> [Activity]:
Entries below include pictures. Output exactly the lines from the one with "At what coordinates should I click to accomplish: Open the" down to the one with "Activate the 曲面/线 curve tool", both ends included, and leave the pictures out.

(Provided material Opens)

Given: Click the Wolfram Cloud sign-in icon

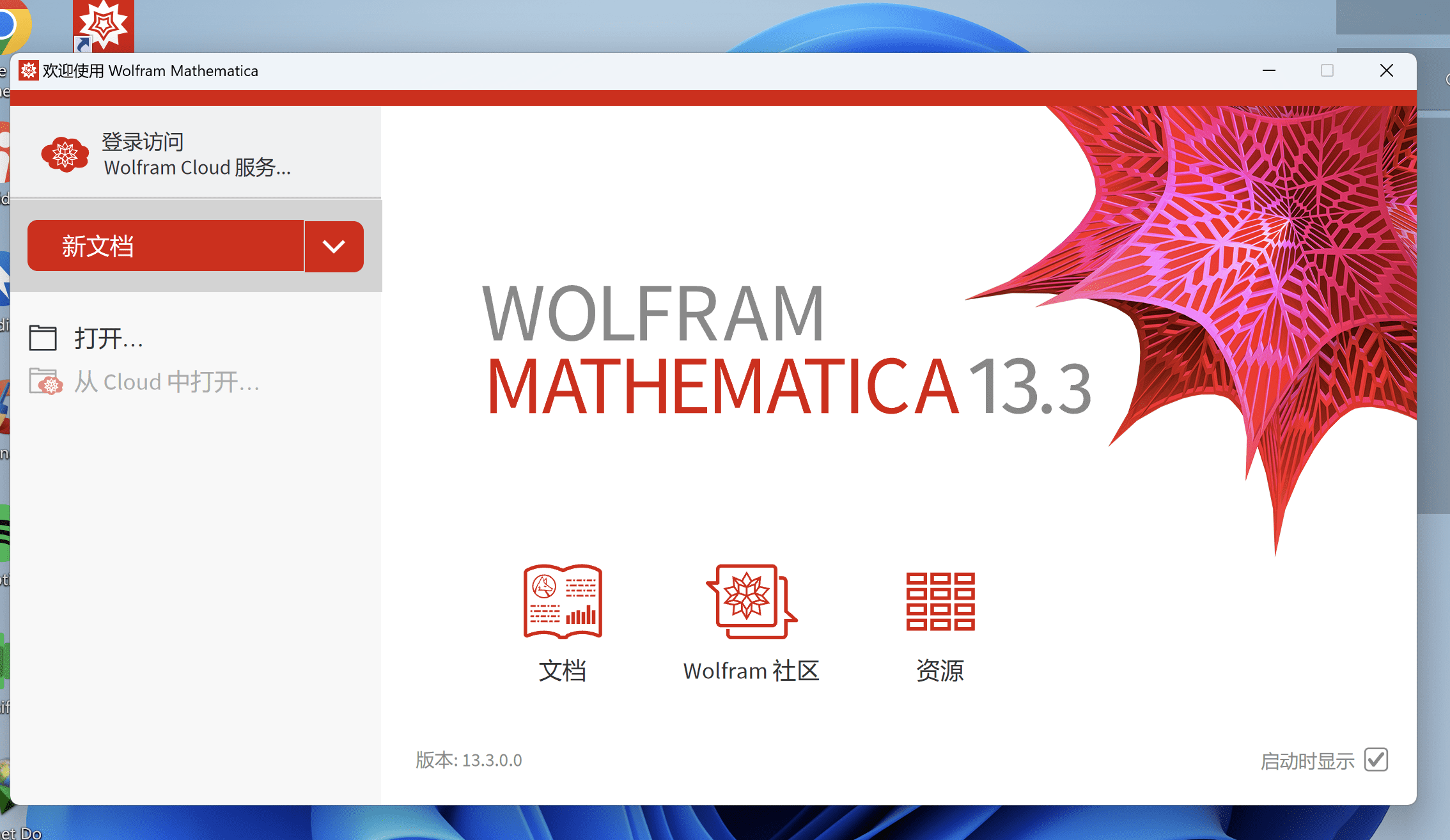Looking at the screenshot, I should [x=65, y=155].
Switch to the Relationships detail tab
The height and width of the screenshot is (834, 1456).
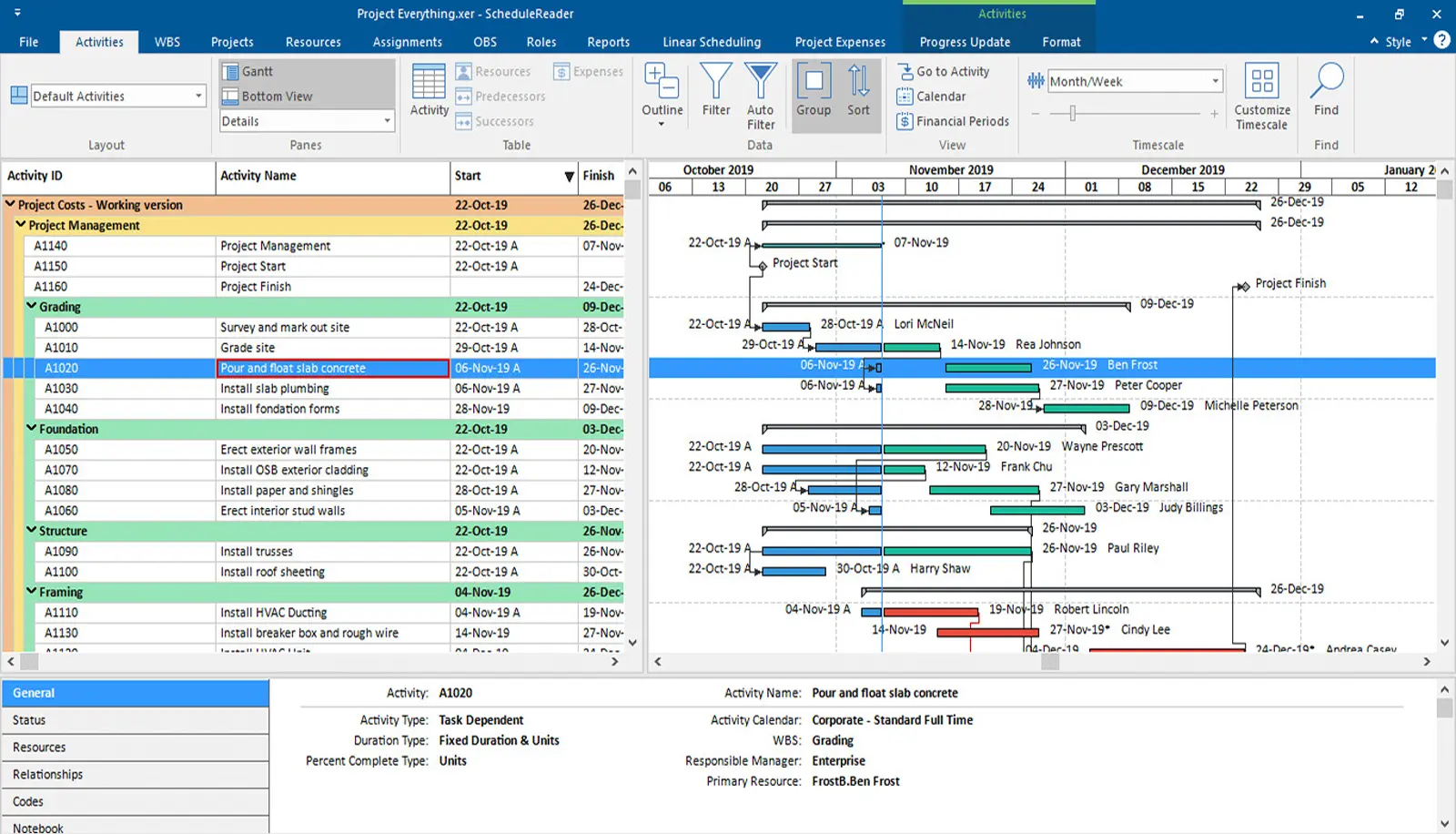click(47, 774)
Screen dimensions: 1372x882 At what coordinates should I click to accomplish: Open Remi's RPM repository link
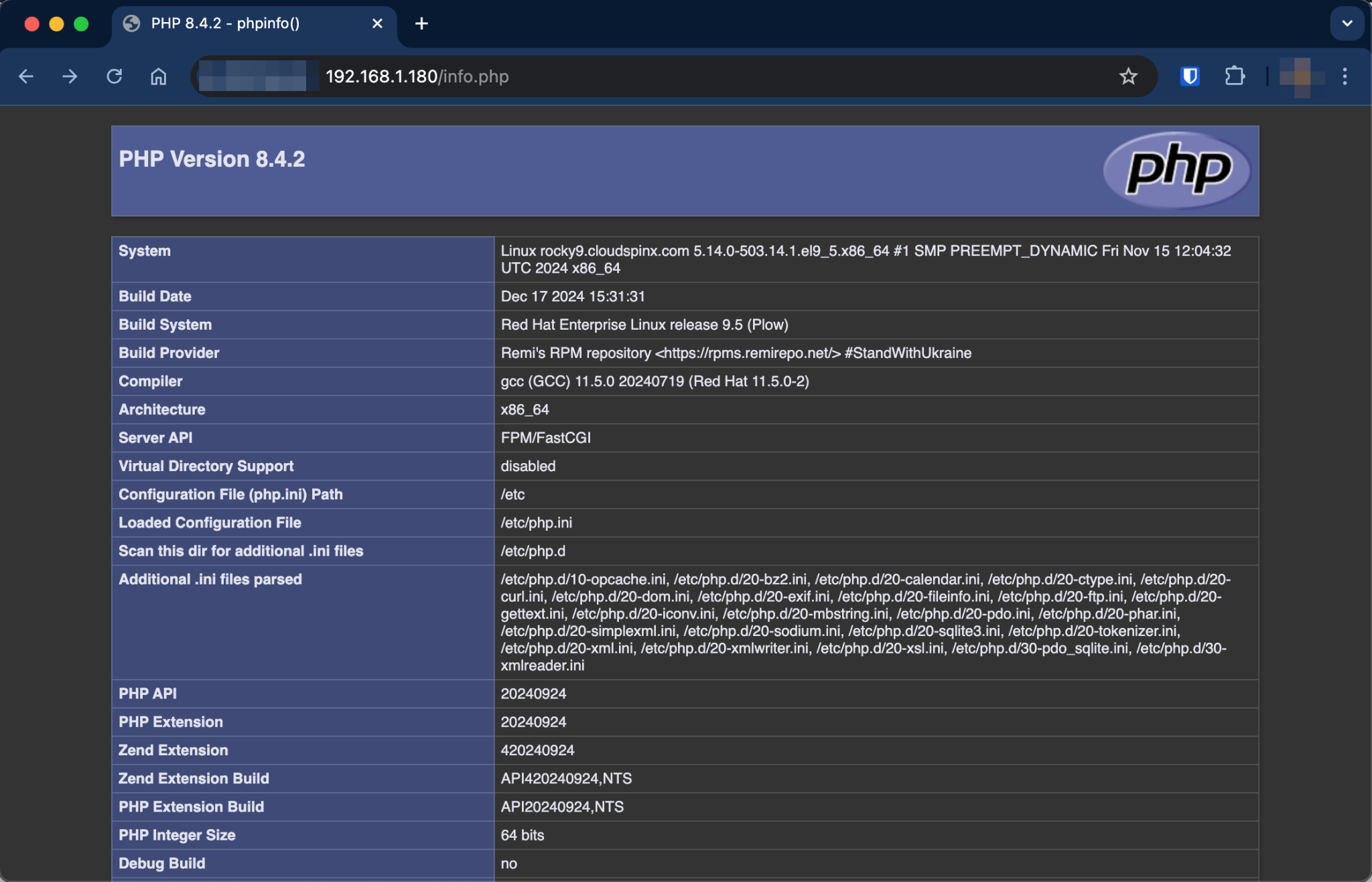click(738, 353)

(Provided material Closes)
(Provided material Opens)

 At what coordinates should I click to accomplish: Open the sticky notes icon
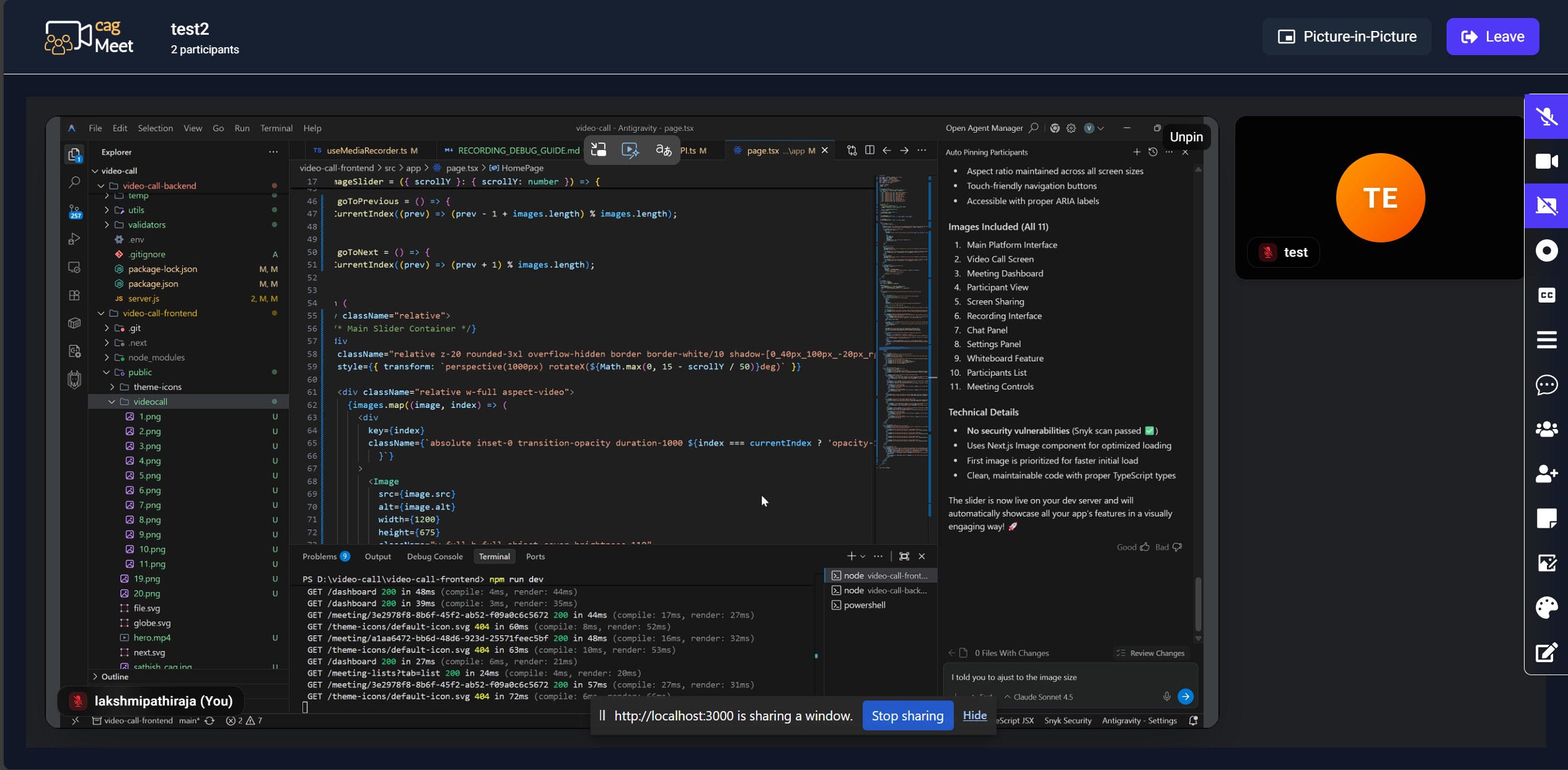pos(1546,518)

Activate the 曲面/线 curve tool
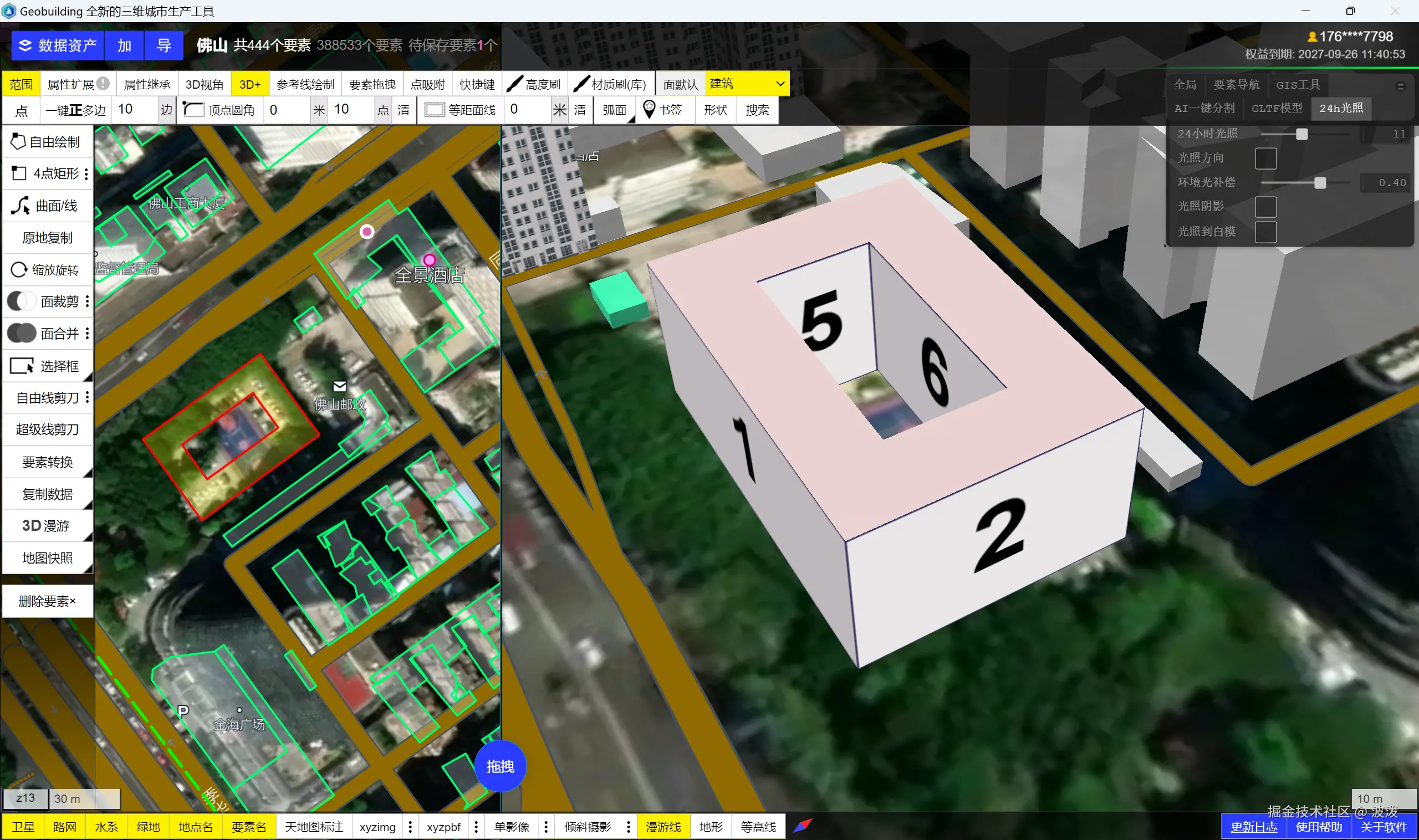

(Provided material Closes)

> [Answer to this task]:
 At what coordinates should I click to accomplish: Open the sticky notes icon
pos(1546,518)

Activate the 曲面/线 curve tool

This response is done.